Exponential growth of out-of-time-order correlator without chaos: inverted harmonic oscillator

TL;DR

This paper demonstrates that exponential growth of out-of-time-order correlators can occur in non-chaotic quantum systems with inverted harmonic oscillator potentials, challenging the notion that such growth solely indicates chaos.

Contribution

It shows that exponential OTOC growth is universal in certain non-chaotic systems and establishes a bound on the Lyapunov exponent similar to the chaos bound.

Findings

Exponential OTOC growth observed at high temperatures.

Lyapunov exponent remains non-zero without chaos.

Universal features across different potential shapes.

Abstract

We provide a detailed examination of a thermal out-of-time-order correlator (OTOC) growing exponentially in time in systems without chaos. The system is a one-dimensional quantum mechanics with a potential whose part is an inverted harmonic oscillator. We numerically observe the exponential growth of the OTOC when the temperature is higher than a certain threshold. The Lyapunov exponent is found to be of the order of the classical Lyapunov exponent generated at the hilltop, and it remains non-vanishing even at high temperature.

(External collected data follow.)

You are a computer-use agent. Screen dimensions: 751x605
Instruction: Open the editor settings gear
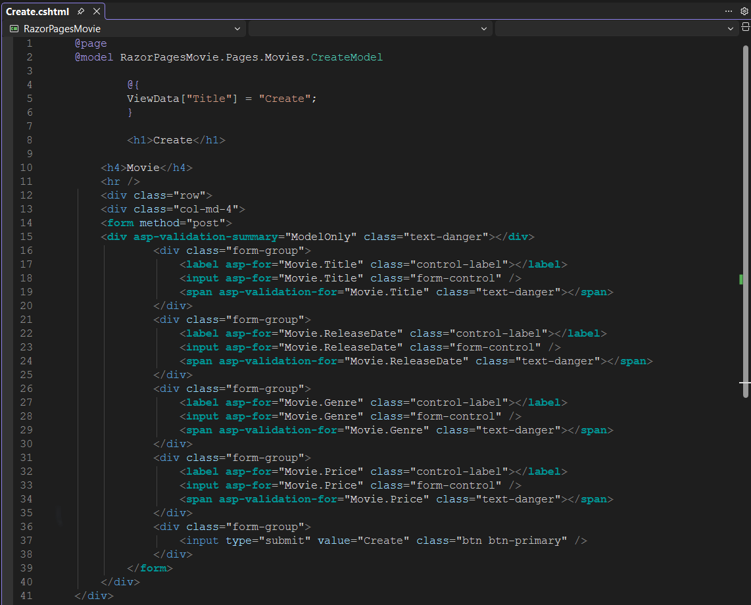(x=744, y=11)
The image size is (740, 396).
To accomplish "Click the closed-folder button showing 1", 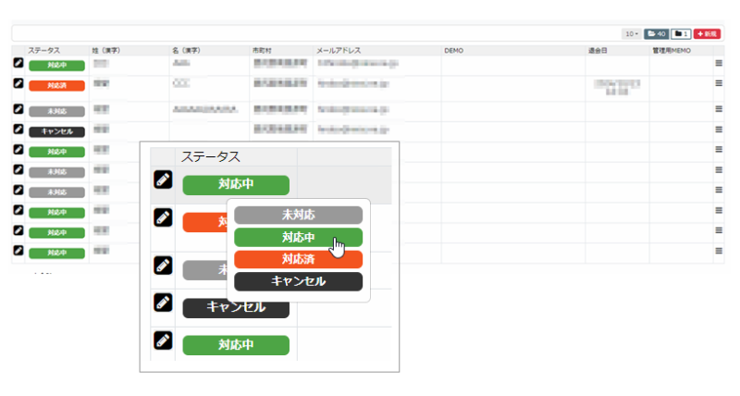I will click(681, 33).
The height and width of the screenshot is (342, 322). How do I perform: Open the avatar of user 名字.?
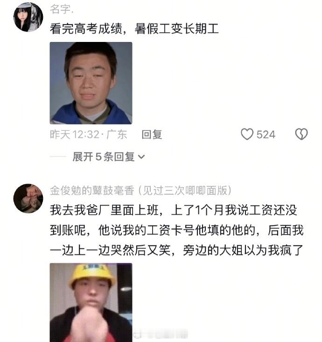tap(28, 17)
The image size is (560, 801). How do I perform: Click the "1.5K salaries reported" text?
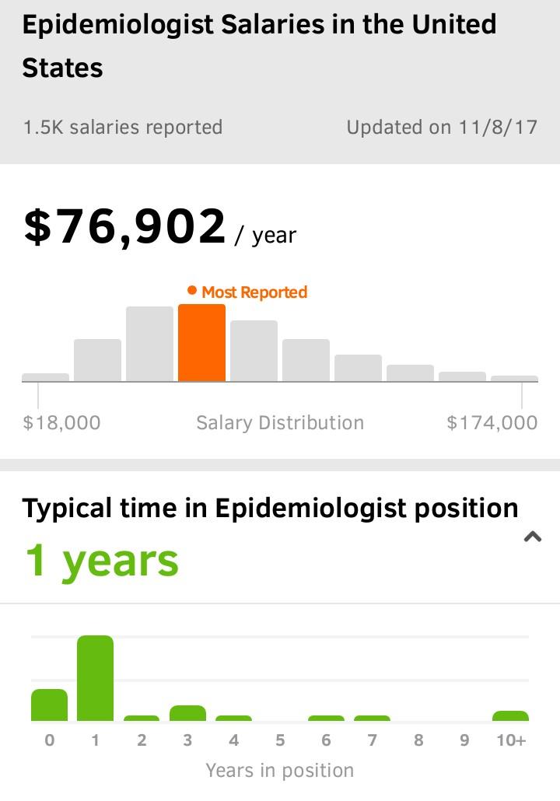[x=123, y=128]
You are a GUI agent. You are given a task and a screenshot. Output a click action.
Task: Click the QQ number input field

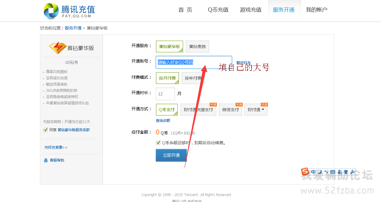(x=194, y=62)
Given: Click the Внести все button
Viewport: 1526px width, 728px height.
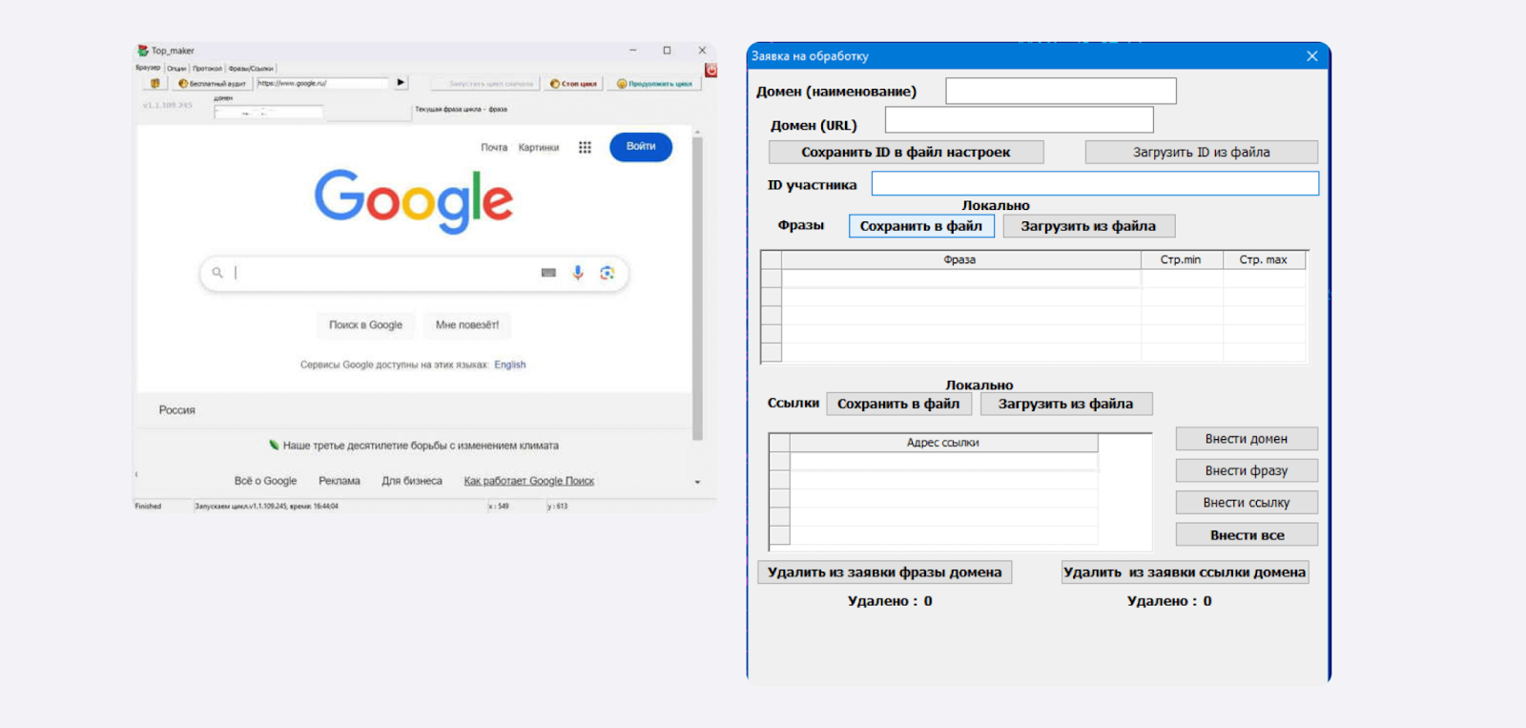Looking at the screenshot, I should coord(1247,535).
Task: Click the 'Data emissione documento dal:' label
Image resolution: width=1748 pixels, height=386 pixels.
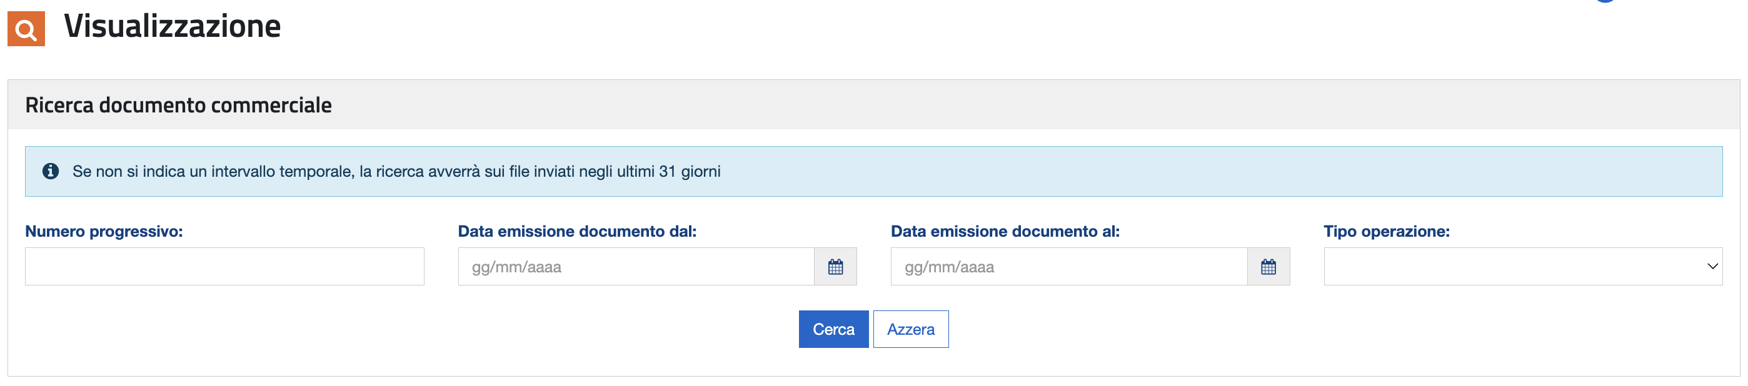Action: [x=577, y=231]
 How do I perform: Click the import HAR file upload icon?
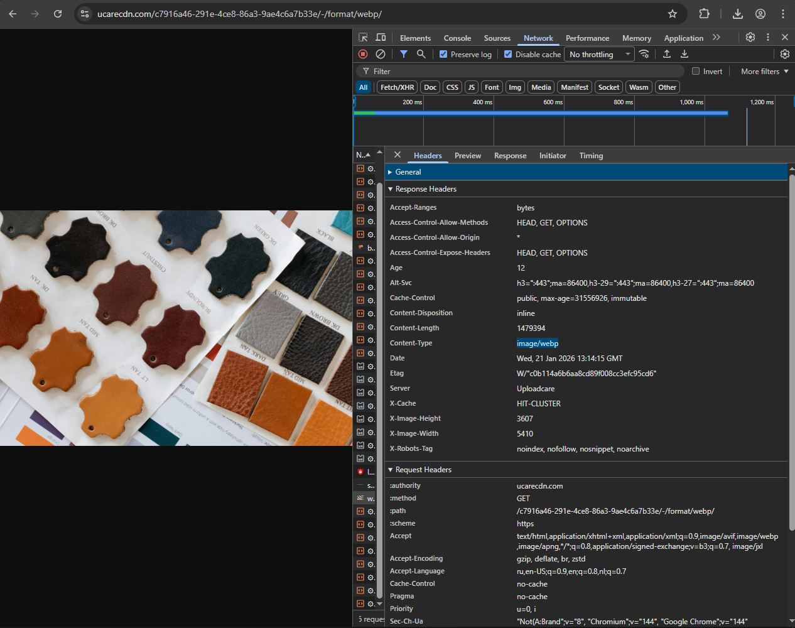pyautogui.click(x=667, y=54)

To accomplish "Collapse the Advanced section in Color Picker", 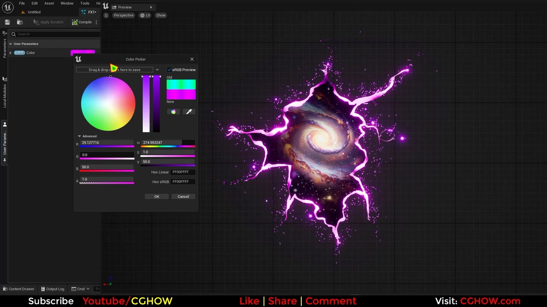I will click(x=79, y=136).
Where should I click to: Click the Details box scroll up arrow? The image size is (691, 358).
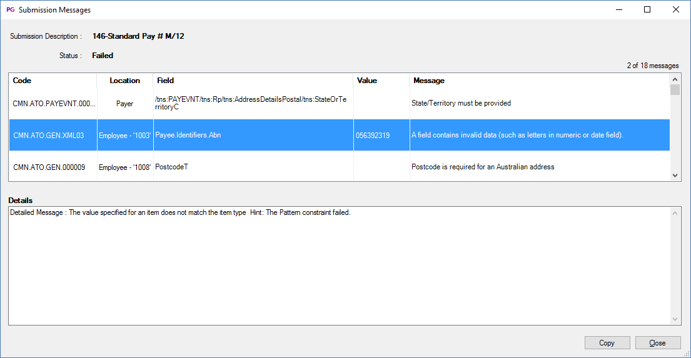675,213
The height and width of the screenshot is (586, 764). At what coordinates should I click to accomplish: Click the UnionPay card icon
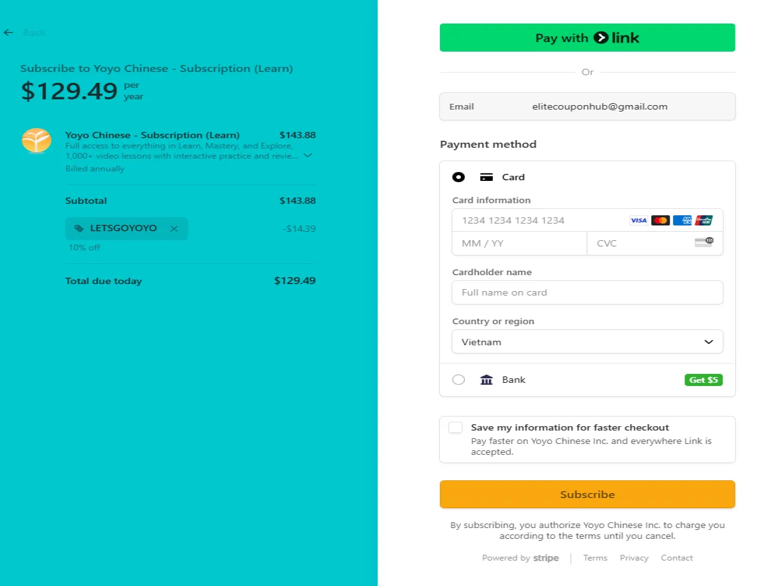point(704,220)
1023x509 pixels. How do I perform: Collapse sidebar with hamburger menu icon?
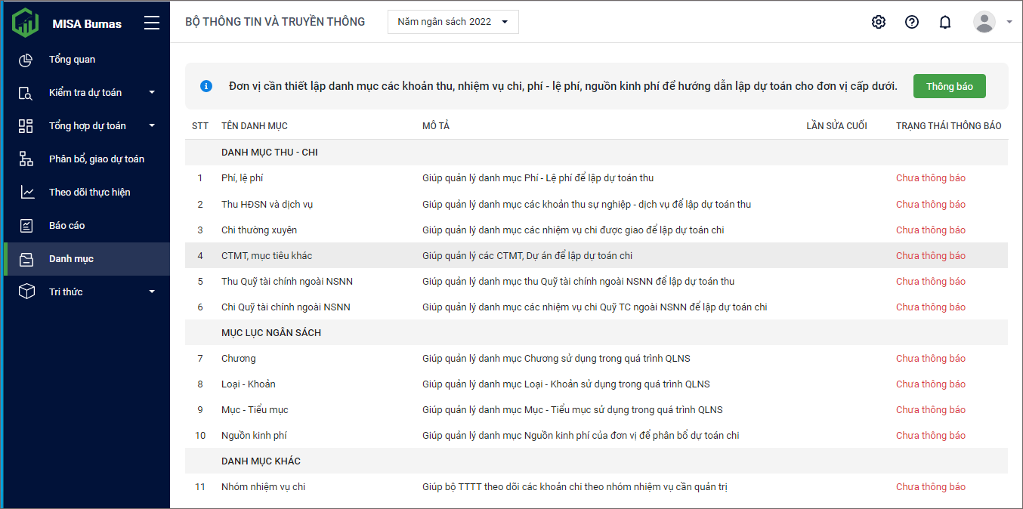coord(152,23)
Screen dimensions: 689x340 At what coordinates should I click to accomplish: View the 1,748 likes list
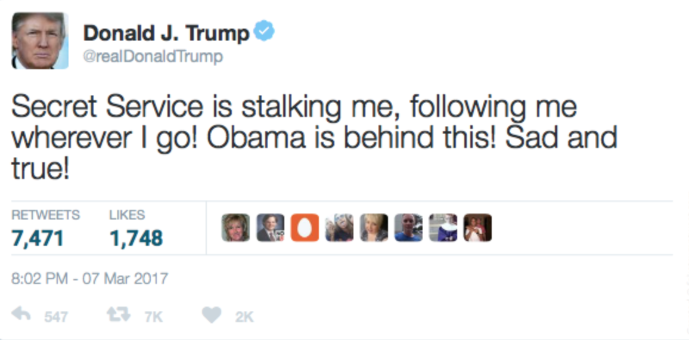(136, 239)
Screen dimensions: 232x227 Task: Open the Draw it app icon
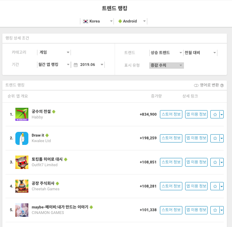tap(22, 138)
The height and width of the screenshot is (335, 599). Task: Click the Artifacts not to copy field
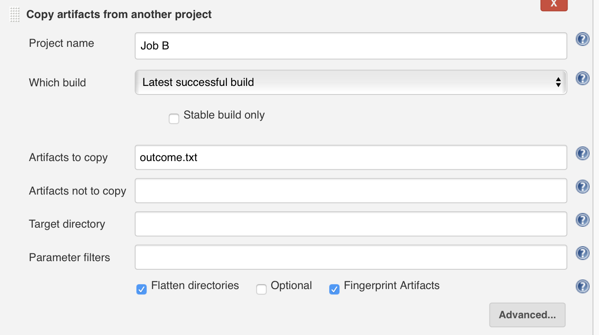351,191
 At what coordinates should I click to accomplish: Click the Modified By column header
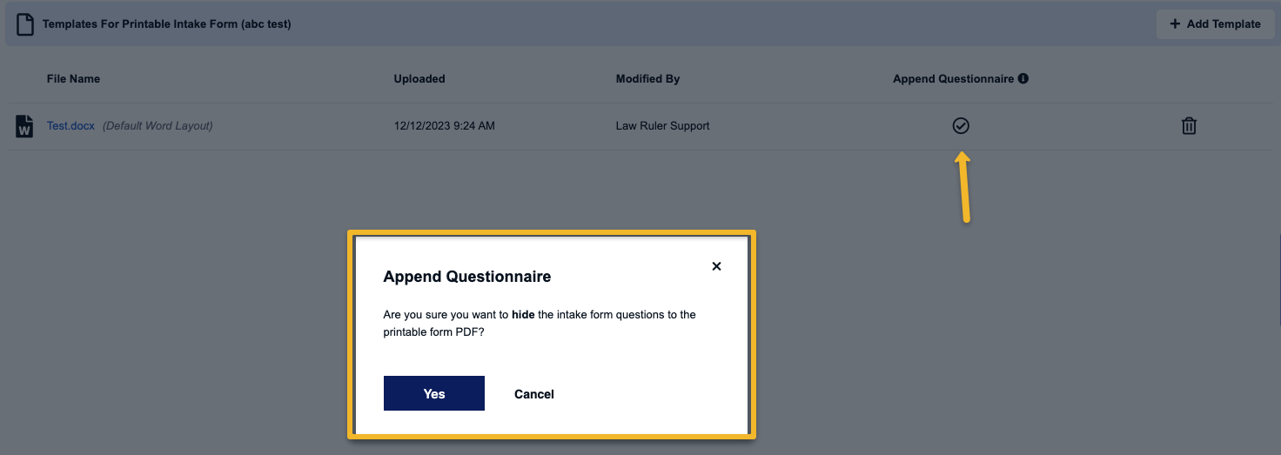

We adopt various shape of the potential and find these features universal. The study confirms that the exponential growth of the thermal OTOC does not necessarily mean chaos when the potential includes a local maximum. We also provide a bound for the Lyapunov exponent of the thermal OTOC in generic quantum mechanics in one dimension, which is of the same form as the chaos bound obtained by Maldacena, Shenker and Stanford.